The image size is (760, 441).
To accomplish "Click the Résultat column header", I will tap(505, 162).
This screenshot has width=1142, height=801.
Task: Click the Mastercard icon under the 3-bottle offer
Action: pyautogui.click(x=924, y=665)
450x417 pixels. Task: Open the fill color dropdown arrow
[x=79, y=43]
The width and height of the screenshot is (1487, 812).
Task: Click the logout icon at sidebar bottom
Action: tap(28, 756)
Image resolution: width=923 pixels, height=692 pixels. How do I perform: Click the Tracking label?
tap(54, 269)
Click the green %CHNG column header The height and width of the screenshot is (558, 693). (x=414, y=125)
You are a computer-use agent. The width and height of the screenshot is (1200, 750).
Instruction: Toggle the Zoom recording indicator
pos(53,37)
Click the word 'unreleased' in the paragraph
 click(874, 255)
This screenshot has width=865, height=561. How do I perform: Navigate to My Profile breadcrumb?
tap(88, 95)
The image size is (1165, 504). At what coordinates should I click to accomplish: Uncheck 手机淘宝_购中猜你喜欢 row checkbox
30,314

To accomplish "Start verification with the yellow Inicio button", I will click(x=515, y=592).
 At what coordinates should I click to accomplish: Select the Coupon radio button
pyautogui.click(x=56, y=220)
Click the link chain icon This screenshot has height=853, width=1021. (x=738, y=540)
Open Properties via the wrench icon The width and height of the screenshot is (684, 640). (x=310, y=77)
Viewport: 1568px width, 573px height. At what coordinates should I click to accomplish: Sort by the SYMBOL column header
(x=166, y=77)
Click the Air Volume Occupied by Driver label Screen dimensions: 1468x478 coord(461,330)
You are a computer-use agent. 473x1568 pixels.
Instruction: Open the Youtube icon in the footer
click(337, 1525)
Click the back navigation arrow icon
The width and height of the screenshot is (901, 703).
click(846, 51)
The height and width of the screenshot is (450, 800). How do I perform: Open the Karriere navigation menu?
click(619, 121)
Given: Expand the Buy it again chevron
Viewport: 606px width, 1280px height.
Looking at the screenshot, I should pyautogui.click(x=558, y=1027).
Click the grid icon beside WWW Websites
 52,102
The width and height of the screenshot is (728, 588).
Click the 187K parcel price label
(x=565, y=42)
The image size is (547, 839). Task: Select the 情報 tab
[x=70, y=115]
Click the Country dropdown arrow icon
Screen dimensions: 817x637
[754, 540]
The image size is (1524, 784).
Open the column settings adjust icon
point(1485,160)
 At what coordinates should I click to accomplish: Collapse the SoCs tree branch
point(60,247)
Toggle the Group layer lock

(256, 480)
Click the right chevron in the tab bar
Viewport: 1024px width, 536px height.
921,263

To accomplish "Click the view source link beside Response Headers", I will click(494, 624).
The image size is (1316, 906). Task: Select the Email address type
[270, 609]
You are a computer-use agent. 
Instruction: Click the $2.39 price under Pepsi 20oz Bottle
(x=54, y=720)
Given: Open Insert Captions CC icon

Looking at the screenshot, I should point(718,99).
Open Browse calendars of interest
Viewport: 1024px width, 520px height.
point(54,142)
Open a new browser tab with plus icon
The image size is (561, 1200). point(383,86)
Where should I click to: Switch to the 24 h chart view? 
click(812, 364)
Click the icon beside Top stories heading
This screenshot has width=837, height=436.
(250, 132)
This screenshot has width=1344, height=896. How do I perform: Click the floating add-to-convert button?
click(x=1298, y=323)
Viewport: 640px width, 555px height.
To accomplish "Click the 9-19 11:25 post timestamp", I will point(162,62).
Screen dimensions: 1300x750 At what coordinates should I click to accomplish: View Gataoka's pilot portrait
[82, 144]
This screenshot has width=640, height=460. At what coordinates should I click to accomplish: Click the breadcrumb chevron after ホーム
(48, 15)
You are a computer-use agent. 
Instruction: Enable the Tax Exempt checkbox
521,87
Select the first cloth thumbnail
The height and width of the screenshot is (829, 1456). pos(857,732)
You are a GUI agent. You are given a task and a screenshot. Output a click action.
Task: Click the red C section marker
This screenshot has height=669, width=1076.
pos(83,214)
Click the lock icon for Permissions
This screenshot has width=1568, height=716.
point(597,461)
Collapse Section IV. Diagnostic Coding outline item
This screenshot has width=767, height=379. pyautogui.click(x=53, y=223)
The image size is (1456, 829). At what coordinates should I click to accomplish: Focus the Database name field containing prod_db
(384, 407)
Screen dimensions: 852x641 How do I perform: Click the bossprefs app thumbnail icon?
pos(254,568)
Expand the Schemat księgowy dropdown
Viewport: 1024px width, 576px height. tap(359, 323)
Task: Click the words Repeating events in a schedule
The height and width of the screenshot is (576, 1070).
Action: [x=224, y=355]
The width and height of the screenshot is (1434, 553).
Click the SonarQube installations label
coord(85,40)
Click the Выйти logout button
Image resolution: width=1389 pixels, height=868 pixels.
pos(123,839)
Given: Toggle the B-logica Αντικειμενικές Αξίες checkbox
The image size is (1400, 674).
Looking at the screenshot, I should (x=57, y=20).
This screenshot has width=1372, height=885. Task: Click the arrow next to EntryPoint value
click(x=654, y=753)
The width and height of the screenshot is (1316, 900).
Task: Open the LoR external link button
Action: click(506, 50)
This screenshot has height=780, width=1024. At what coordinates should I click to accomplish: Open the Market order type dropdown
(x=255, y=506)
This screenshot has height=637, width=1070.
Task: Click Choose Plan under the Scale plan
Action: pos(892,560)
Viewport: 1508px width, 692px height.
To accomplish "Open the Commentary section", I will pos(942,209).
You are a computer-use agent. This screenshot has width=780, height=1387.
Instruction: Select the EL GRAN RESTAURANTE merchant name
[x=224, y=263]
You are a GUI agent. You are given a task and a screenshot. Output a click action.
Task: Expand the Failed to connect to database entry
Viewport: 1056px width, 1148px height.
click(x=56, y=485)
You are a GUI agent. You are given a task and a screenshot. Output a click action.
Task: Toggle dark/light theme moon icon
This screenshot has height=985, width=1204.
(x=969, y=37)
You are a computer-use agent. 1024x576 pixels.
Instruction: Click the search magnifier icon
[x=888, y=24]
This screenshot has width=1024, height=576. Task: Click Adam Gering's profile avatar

........

Could you please retype the lines from the start of the data through the line with "Click the green", both included, and nothing else?

■ **Answer for this exercise**
The image size is (760, 441).
To accomplish "Click the Résultat column header", I will tap(505, 162).
This screenshot has width=1142, height=801.
Task: Click the Mastercard icon under the 3-bottle offer
Action: pyautogui.click(x=924, y=665)
450x417 pixels. Task: Open the fill color dropdown arrow
[x=79, y=43]
The width and height of the screenshot is (1487, 812).
Task: Click the logout icon at sidebar bottom
Action: tap(28, 756)
Image resolution: width=923 pixels, height=692 pixels. How do I perform: Click the Tracking label?
tap(54, 269)
Click the green %CHNG column header The height and width of the screenshot is (558, 693). (x=414, y=125)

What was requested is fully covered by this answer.